======== SUPPLIED MATERIAL

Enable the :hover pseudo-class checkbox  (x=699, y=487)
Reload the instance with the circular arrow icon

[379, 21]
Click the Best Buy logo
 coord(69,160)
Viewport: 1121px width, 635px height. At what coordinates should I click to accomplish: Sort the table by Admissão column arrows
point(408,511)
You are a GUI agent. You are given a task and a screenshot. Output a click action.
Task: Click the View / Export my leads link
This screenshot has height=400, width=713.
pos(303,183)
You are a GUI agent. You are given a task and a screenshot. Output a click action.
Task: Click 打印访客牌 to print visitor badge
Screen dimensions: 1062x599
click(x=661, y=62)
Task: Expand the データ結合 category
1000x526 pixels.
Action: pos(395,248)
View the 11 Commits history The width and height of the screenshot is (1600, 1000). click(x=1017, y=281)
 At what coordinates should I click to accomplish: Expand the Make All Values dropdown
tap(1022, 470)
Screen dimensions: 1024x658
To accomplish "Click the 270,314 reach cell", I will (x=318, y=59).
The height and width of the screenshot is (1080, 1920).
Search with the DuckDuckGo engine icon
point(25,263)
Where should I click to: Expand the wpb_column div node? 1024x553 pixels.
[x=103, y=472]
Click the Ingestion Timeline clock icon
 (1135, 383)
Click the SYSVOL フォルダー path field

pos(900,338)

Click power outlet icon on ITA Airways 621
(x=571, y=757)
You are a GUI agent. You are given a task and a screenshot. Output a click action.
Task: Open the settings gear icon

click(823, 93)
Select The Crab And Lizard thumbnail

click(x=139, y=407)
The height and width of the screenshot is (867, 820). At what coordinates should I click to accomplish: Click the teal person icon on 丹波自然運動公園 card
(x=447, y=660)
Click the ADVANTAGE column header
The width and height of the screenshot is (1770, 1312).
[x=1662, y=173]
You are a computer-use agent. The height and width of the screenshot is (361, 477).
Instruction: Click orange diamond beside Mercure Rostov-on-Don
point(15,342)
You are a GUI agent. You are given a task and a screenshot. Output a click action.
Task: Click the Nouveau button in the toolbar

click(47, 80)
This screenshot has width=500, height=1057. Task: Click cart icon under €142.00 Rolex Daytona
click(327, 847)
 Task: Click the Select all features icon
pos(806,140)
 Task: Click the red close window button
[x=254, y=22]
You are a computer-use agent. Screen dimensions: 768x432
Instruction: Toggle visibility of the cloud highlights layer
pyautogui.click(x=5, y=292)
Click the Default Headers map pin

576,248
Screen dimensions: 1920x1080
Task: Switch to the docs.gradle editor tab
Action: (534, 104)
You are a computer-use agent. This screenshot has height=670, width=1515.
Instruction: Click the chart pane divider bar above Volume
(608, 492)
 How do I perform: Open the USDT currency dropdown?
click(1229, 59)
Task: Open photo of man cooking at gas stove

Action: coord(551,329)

================

### WORK TO BE COMPLETED
Output every line in these rows again, without changing anything.

### WRITTEN ANSWER
Enable the :hover pseudo-class checkbox  (x=699, y=487)
Reload the instance with the circular arrow icon

[379, 21]
Click the Best Buy logo
 coord(69,160)
Viewport: 1121px width, 635px height. At what coordinates should I click to accomplish: Sort the table by Admissão column arrows
point(408,511)
You are a GUI agent. You are given a task and a screenshot. Output a click action.
Task: Click the View / Export my leads link
This screenshot has height=400, width=713.
pos(303,183)
You are a GUI agent. You are given a task and a screenshot. Output a click action.
Task: Click 打印访客牌 to print visitor badge
Screen dimensions: 1062x599
click(x=661, y=62)
Task: Expand the データ結合 category
1000x526 pixels.
Action: pos(395,248)
View the 11 Commits history The width and height of the screenshot is (1600, 1000). click(x=1017, y=281)
 At what coordinates should I click to accomplish: Expand the Make All Values dropdown
tap(1022, 470)
Screen dimensions: 1024x658
To accomplish "Click the 270,314 reach cell", I will (x=318, y=59).
The height and width of the screenshot is (1080, 1920).
Search with the DuckDuckGo engine icon
point(25,263)
Where should I click to: Expand the wpb_column div node? 1024x553 pixels.
[x=103, y=472]
Click the Ingestion Timeline clock icon
 (1135, 383)
Click the SYSVOL フォルダー path field

pos(900,338)

Click power outlet icon on ITA Airways 621
(x=571, y=757)
You are a GUI agent. You are given a task and a screenshot. Output a click action.
Task: Open the settings gear icon

click(823, 93)
Select The Crab And Lizard thumbnail

click(x=139, y=407)
The height and width of the screenshot is (867, 820). At what coordinates should I click to accomplish: Click the teal person icon on 丹波自然運動公園 card
(x=447, y=660)
Click the ADVANTAGE column header
The width and height of the screenshot is (1770, 1312).
[x=1662, y=173]
You are a computer-use agent. The height and width of the screenshot is (361, 477).
Instruction: Click orange diamond beside Mercure Rostov-on-Don
point(15,342)
You are a GUI agent. You are given a task and a screenshot. Output a click action.
Task: Click the Nouveau button in the toolbar

click(47, 80)
This screenshot has width=500, height=1057. Task: Click cart icon under €142.00 Rolex Daytona
click(327, 847)
 Task: Click the Select all features icon
pos(806,140)
 Task: Click the red close window button
[x=254, y=22]
You are a computer-use agent. Screen dimensions: 768x432
Instruction: Toggle visibility of the cloud highlights layer
pyautogui.click(x=5, y=292)
Click the Default Headers map pin

576,248
Screen dimensions: 1920x1080
Task: Switch to the docs.gradle editor tab
Action: (534, 104)
You are a computer-use agent. This screenshot has height=670, width=1515.
Instruction: Click the chart pane divider bar above Volume
(608, 492)
 How do I perform: Open the USDT currency dropdown?
click(1229, 59)
Task: Open photo of man cooking at gas stove

Action: coord(551,329)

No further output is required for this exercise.